● **Excerpt**

The Doors - The Doors were an American rock band formed in 1965 in Los Angeles, with vocalist Jim Morrison, keyboardist Ray Manzarek, guitarist Robby Krieger, and John Densmore on drums. The band got its name, at Morrison's suggestion from the title of Aldous Huxley's book The Doors of Perception, which itself was a reference to a quote made by William Blake, "If the doors of perception were cleansed, everything would appear to man as it is, infinite."

Ronnie Dove - From 1964 until 1969, Ronnie Dove was one of the top romantic balladeers in an era that boasted the Beatles and a peculiar mix of renewed rock an d roll with the acid sound of psychedelic music. In 1965 alone, Dove scored five hits, with all but one cracking the Top 20 or higher.

The Drifters - Their story began in early 1953, when Clyde McPhatter, the soaring high-tenor lead singer in the Dominoes, a vocal quintet formed by Billy Ward three years earlier, quit that group. The Dominoes were playing a scheduled gig at the New York club Birdland, one of their first performances without McPhatter, when one of the audience members present asked after the singer backstage. That fan was Ahmet Ertegun, a one-time record collector who had started Atlantic Records in the late '40s; as soon as he learned of McPhatter's having left the Dominoes, he contacted the singer and signed him to Atlantic.

Bob Dylan - There is no real introduction needed for Bob Dylan. He was and still is an American music icon.  The sixties would not have been the same without Bob Dylan.  My personal opinion is that he surely was a better songwriter and musician than a singer but there is no doubt he had a major impact on the music of the sixties and beyond.  His life was an up and down soap opera but an interesting trip.

Everly Brothers - Don Everly was born in Muhlenberg County, Kentucky, and Phil two years later in Chicago, Illinois. Their father, Ike Everly, was a musician.  Ike, with Merle Travis, Mose Rager, and Kennedy Jones, was honored by the construction of The Four Legends Fountain in Drakesboro, Kentucky. Ike Everly had a show on KMA and KFNF in Shenandoah, Iowa, in the 1940s, with his wife Margaret and two young sons. Singing on the show gave the brothers their first exposure to the music industry. The family sang together live and traveled in the area singing as the Everly Family. The Everly Brothers grew up from ages 5 and 7 through early high school in Shenandoah. They are the cousins of actor James Best.

Fats Domino - He left an uncontested mark on rock 'n roll.  Although most of his work was during the 50s, his music is still being played and performed over 50 years ago.  As a 50s rock 'n roller and blues singer he sold over 65 million records to date and outsold every 50s rock 'n roll peformer with exception to Elvis.

● **Data section**
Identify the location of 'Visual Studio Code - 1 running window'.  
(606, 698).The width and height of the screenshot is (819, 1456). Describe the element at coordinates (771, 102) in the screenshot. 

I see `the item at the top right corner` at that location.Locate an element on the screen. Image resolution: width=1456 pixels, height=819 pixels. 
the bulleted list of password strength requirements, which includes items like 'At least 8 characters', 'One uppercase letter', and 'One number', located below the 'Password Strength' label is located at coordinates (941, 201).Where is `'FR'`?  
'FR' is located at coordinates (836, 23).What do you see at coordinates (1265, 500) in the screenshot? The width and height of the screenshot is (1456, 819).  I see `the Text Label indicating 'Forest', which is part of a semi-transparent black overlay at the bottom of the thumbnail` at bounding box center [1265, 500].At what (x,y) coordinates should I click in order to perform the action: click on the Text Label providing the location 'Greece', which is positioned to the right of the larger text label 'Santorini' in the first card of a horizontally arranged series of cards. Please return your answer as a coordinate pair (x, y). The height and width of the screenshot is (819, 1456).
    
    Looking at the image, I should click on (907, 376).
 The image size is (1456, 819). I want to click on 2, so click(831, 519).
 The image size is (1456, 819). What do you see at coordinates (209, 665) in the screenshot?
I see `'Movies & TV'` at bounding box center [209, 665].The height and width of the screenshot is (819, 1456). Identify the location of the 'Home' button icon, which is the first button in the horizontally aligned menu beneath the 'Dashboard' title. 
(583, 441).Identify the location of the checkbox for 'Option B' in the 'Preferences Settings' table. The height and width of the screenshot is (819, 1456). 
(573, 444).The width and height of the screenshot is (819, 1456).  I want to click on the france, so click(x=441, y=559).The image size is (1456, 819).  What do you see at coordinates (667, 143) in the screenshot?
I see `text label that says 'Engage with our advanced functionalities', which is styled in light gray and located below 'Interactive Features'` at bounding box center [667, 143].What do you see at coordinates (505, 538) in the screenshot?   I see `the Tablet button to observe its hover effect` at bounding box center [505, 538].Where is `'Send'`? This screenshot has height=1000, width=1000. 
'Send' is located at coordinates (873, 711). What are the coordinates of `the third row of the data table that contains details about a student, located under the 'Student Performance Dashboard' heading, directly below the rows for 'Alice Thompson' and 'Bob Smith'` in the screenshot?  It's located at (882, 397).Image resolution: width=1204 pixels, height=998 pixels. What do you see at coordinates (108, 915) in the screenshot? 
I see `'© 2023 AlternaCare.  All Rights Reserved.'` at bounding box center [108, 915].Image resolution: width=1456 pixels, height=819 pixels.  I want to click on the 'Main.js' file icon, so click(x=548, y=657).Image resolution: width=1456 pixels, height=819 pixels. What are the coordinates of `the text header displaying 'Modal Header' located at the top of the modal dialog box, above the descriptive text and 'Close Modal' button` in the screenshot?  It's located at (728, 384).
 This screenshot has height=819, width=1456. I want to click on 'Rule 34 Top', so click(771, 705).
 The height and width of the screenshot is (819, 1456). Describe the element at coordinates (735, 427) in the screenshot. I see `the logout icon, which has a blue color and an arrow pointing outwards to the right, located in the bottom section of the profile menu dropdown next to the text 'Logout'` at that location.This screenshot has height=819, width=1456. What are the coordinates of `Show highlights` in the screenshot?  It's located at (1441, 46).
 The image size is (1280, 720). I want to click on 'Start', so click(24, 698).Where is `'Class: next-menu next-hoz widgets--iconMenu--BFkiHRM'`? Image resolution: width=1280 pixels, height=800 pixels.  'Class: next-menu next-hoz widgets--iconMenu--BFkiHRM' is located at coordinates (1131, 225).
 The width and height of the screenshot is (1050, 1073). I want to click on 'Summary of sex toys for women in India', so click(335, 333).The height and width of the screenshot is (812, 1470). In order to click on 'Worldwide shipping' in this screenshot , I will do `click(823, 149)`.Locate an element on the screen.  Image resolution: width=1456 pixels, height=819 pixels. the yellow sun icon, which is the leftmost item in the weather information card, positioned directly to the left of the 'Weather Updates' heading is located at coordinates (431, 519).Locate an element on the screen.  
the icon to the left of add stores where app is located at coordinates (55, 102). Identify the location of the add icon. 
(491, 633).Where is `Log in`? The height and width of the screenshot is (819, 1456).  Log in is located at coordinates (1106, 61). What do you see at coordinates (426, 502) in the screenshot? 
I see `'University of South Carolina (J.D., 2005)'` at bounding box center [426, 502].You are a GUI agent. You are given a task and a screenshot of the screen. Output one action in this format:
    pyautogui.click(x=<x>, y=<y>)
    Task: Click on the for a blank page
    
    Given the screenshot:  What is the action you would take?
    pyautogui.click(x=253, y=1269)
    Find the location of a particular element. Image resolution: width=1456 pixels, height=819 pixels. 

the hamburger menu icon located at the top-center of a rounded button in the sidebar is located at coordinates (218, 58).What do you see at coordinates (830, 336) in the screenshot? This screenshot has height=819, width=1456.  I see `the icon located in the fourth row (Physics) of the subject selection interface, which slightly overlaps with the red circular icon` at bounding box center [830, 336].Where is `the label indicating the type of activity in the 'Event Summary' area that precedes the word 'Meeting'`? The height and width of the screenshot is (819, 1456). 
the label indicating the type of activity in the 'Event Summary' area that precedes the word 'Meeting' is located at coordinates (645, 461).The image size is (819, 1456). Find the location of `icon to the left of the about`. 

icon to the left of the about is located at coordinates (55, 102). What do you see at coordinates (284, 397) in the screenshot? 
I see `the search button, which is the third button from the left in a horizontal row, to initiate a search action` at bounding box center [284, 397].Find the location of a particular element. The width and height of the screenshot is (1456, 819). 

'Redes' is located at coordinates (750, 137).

● **Work to complete**
Reproduce the passage of the band and singer profiles between "Fats Domino - He" and "exception to Elvis.", inclusive, without altering any wording.

● **Worked solution**
Fats Domino - He left an uncontested mark on rock 'n roll.  Although most of his work was during the 50s, his music is still being played and performed over 50 years ago.  As a 50s rock 'n roller and blues singer he sold over 65 million records to date and outsold every 50s rock 'n roll peformer with exception to Elvis.